Last night I wanted to get on to the internet and the ADSL was once again down. I picked up the telephone and there was no dial tone. I rebooted the ADSL modem about six times and fooled with telephone until I got a dial tone.
I guess I need to complain to my ISP, but I do see a service truck arond the corner has been pulling fiber optic cable ( the unfinished spice was poking out of a manhole).
When the economy gets bad, a lot of things just get funky as cost savings become the only task that managers can do to justify their paychecks.
I am having to reboot my ADSL at least once a week. I don't have a 24/7 web server, so it isn't a big issue for me. I seem to reach the outside when I want to. But service is not what it used to be and this is with Taiwan's national telephone company.

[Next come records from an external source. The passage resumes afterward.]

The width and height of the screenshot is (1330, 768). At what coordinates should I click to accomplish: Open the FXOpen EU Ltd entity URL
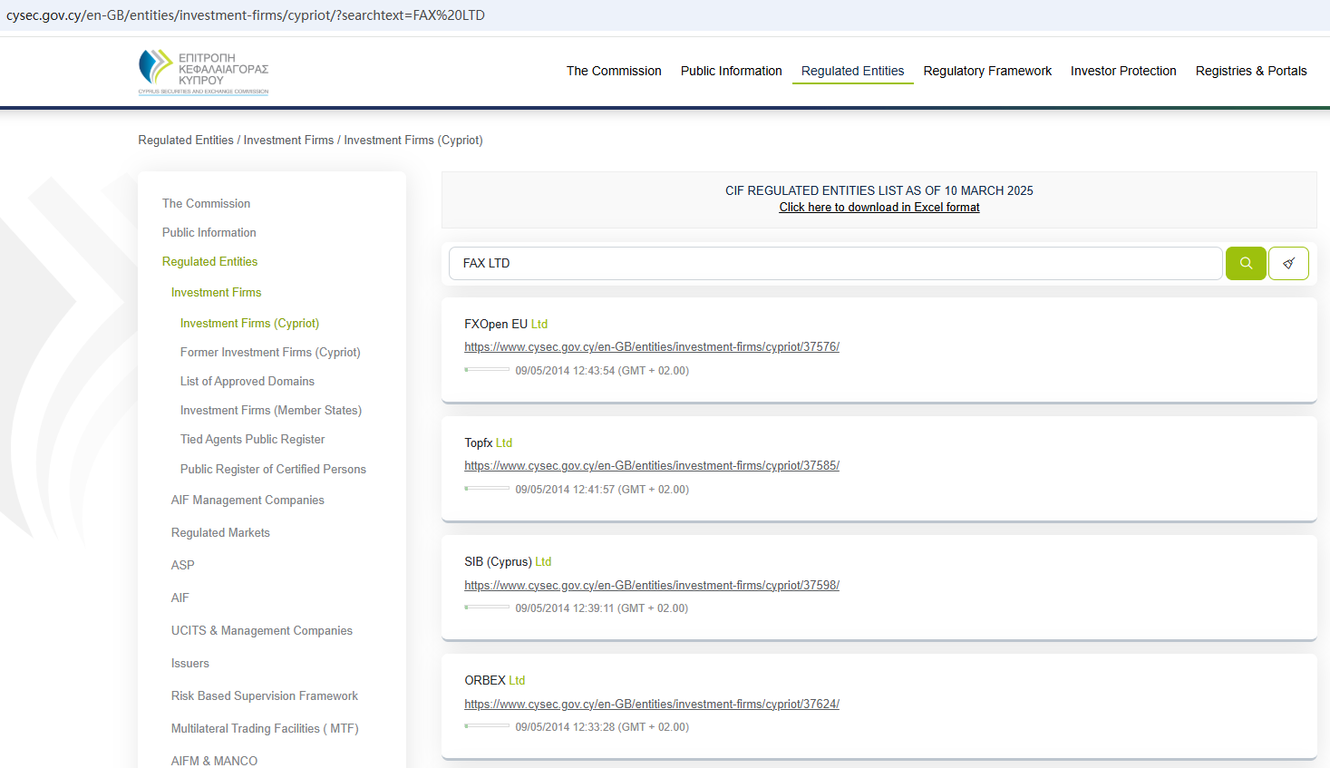651,347
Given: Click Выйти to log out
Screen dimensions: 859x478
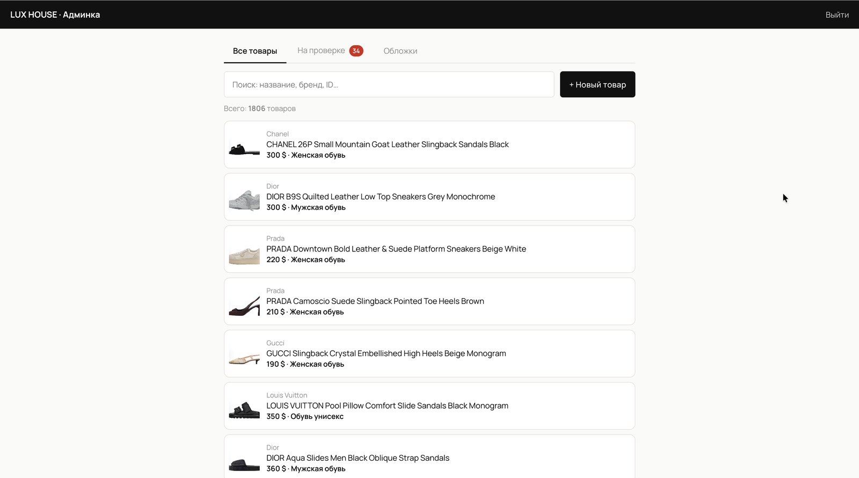Looking at the screenshot, I should click(837, 15).
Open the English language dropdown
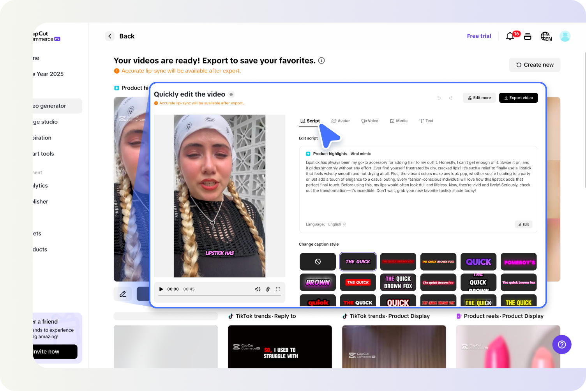Screen dimensions: 586x391 336,224
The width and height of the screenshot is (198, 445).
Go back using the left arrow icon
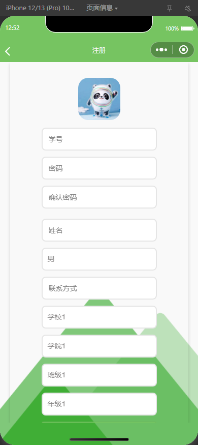tap(8, 51)
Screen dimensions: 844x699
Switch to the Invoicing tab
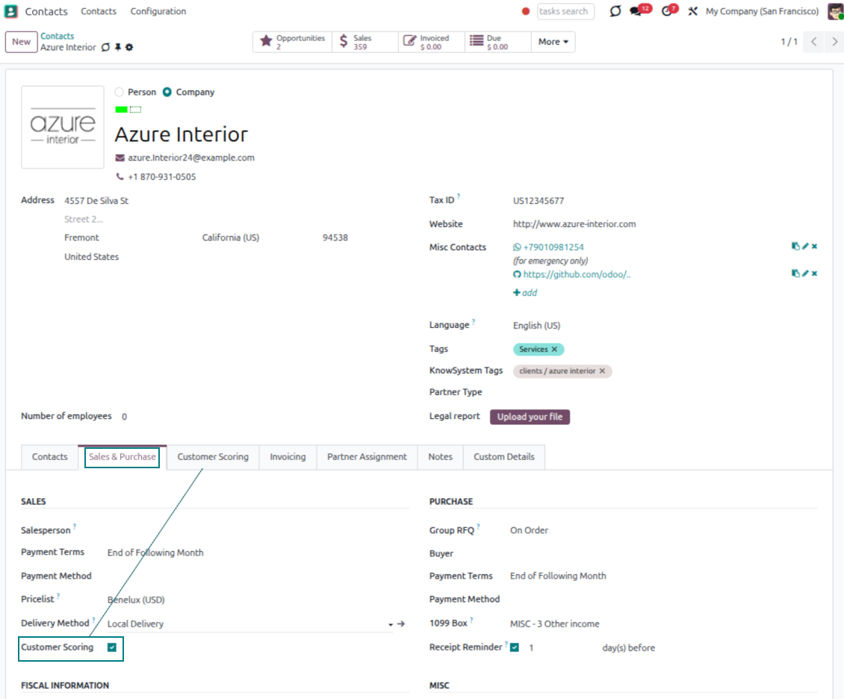coord(288,457)
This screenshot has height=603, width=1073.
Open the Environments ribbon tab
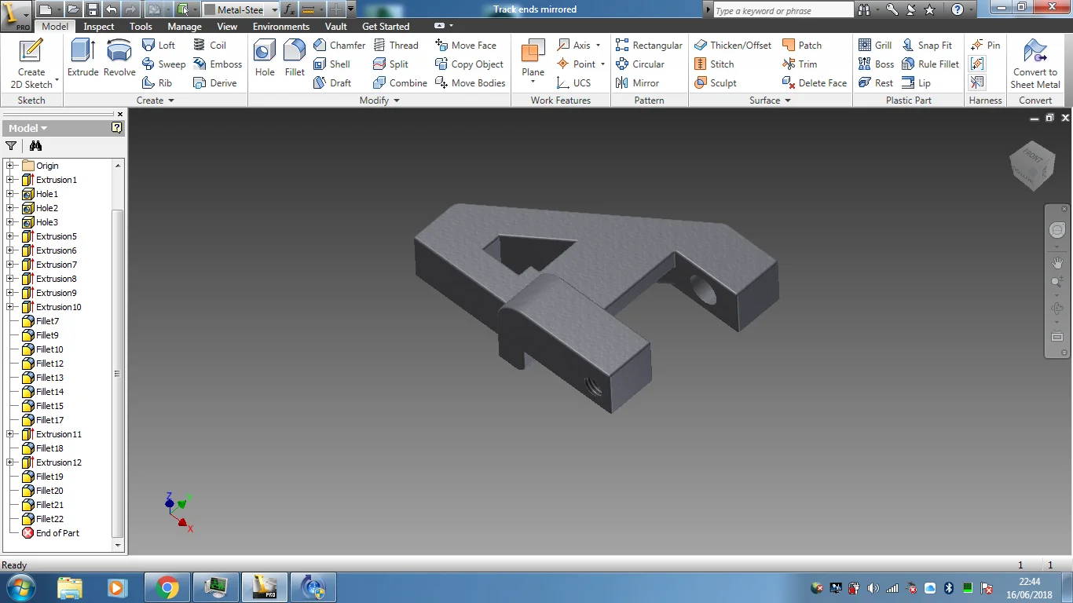pos(281,26)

But after I arrived, it became very obvious as the rapid expansion in electronics had telephone, cable TV, and electrical power wires strung everywhere in chaos. Cable TV companies were tying wire to light poles rather than provide their own poles. And new telephone lines for internet services have wires pulled under doors rather than drill through concrete walls.
Much of the this mess still exists and my telephone line was installed at the height of this rush for voice and a 56K modem service. I have no idea how much they have cleaned up since then. I do know that much of the service has gone over to fiber optic. But typhoon add to the infrastructure problems every year.
If I need a repair it is a rather involved process as I have to visit the telephone company in person or have a friend call in Chinese to get them to address the problem.
I suppose you would be appalled with all this, but for an ex-pat living in Taiwan, everything gets done at a slower pace.
I did have a web page and I used Yahoo as nothing was in Chinese or in Taiwan.